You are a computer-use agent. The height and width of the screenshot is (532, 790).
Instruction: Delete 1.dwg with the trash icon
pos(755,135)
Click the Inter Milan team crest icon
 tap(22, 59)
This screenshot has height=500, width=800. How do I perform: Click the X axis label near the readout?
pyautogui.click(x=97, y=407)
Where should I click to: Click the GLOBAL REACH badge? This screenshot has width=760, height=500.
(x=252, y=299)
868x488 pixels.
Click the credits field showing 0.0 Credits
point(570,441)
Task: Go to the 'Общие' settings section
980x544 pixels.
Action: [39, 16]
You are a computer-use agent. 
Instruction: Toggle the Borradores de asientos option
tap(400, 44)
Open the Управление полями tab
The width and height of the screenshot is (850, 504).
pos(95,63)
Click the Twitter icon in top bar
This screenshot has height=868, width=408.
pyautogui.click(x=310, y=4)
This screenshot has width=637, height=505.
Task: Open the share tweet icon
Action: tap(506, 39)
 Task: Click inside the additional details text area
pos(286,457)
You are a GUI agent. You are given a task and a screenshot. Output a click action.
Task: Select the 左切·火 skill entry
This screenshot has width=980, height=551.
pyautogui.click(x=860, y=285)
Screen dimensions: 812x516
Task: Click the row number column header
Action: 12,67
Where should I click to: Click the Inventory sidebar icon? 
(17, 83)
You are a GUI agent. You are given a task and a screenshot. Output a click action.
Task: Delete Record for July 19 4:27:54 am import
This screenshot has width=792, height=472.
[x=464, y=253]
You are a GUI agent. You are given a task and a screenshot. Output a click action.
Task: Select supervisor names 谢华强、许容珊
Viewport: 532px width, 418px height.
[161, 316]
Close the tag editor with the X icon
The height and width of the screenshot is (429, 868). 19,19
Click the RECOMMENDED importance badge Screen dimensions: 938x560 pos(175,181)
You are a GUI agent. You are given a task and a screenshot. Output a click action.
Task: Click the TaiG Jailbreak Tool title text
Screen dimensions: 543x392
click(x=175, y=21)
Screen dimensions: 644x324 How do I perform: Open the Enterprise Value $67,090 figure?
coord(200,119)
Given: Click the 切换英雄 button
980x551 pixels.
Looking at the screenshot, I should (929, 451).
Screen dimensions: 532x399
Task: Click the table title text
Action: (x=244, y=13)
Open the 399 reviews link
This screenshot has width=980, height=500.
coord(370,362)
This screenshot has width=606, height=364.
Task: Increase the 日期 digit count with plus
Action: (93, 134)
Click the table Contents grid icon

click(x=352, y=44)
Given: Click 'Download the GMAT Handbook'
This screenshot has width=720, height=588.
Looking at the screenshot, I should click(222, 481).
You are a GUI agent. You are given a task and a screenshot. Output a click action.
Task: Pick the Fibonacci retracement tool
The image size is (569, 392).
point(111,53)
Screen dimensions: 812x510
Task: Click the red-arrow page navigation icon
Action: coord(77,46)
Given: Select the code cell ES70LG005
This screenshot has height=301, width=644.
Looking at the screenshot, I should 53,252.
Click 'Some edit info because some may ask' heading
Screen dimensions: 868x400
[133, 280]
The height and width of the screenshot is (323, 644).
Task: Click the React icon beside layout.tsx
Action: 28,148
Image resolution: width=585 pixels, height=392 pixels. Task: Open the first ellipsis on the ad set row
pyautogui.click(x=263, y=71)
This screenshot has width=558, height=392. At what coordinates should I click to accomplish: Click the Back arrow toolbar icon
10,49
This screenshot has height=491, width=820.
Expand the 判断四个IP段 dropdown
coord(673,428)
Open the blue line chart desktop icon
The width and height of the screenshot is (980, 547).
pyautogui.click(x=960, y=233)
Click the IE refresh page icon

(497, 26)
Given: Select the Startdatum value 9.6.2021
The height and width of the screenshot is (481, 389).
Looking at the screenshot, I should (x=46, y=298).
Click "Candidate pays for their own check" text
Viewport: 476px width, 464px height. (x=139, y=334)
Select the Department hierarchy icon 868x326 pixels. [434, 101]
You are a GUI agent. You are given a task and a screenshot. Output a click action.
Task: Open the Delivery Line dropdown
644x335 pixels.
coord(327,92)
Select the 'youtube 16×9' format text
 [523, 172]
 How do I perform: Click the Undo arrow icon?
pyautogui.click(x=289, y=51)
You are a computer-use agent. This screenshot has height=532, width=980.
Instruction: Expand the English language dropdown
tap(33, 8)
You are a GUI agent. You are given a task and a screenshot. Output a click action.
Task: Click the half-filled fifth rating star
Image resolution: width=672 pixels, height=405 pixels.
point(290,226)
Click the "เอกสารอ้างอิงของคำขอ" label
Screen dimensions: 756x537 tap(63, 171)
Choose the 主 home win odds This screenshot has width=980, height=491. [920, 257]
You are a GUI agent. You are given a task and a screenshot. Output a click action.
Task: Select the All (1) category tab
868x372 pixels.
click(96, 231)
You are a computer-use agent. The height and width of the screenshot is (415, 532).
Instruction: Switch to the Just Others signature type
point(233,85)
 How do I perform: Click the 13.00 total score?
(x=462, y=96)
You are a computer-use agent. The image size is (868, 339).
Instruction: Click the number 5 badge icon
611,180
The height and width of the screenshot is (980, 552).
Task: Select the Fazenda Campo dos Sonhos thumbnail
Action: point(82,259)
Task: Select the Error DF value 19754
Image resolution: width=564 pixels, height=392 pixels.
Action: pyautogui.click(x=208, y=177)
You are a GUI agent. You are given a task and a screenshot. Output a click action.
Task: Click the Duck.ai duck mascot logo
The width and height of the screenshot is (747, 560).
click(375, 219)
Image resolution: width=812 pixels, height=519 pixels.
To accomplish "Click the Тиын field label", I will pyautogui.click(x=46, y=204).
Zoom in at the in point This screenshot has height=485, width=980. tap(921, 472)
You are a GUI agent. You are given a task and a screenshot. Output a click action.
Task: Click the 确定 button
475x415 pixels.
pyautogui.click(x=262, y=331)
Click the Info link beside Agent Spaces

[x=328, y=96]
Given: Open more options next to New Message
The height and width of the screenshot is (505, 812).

·····

** Brief **
Look through the entries above. Extract each line with the word "button".

** Response area **
Given: Click the 切换英雄 button
Task: Click the 确定 button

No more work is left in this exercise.